• _Problem to work on_:
Exactly transcribe the span of lines from the one containing "You are a computer-use" through the final line of the entries, inclusive, and nothing outside it. Exclude the pictures.

─── Dataset excerpts

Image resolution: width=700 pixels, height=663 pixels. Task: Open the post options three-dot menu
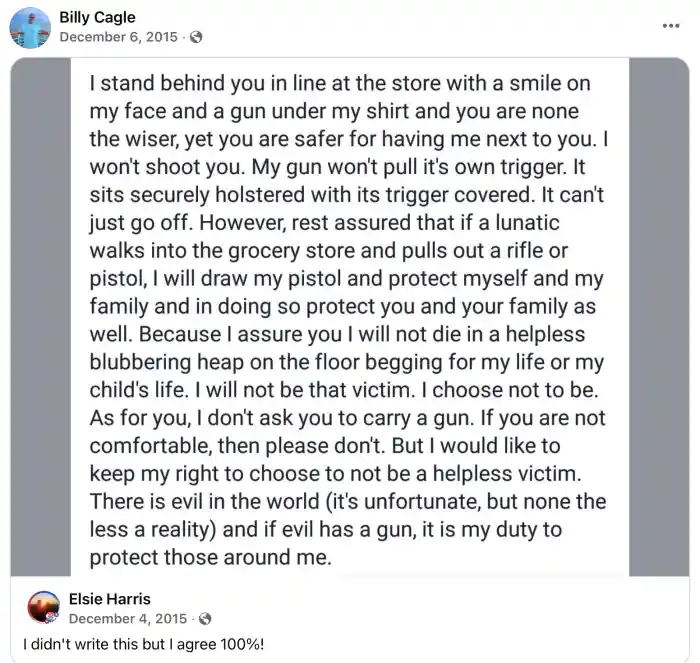coord(671,25)
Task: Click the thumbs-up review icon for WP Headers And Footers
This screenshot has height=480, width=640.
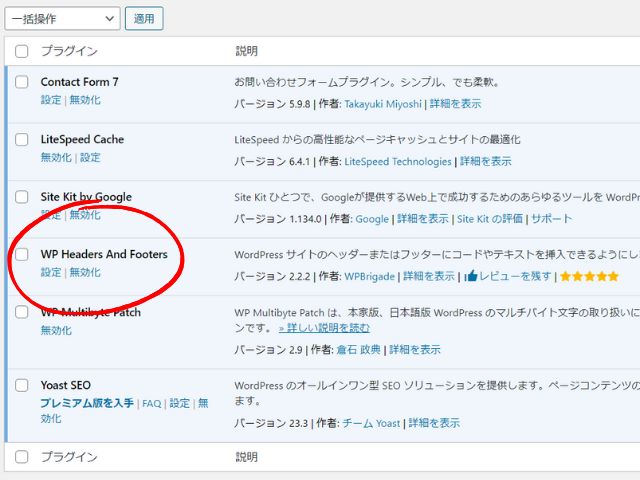Action: click(471, 276)
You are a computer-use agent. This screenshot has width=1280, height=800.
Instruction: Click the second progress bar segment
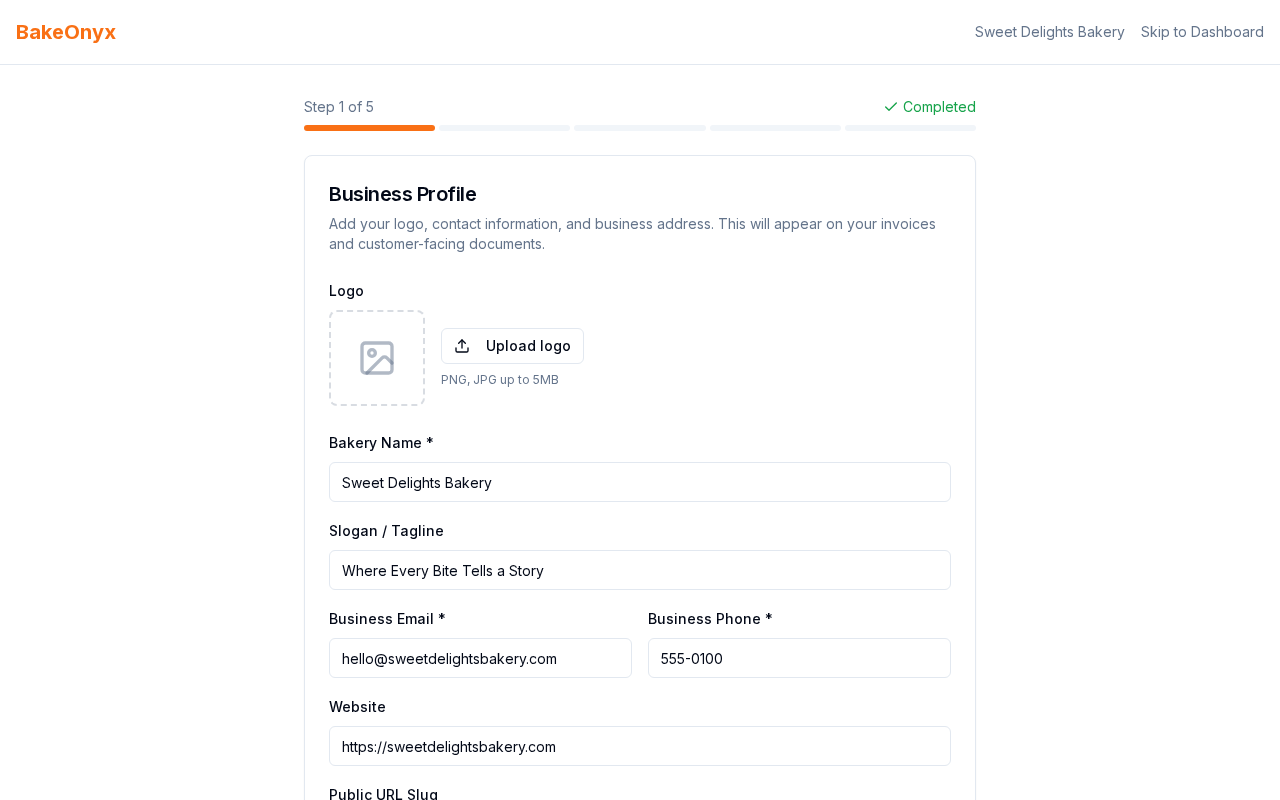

──────

• _Final answer_:
You are a computer-use agent. This screenshot has width=1280, height=800.
Instruction: Click the second progress bar segment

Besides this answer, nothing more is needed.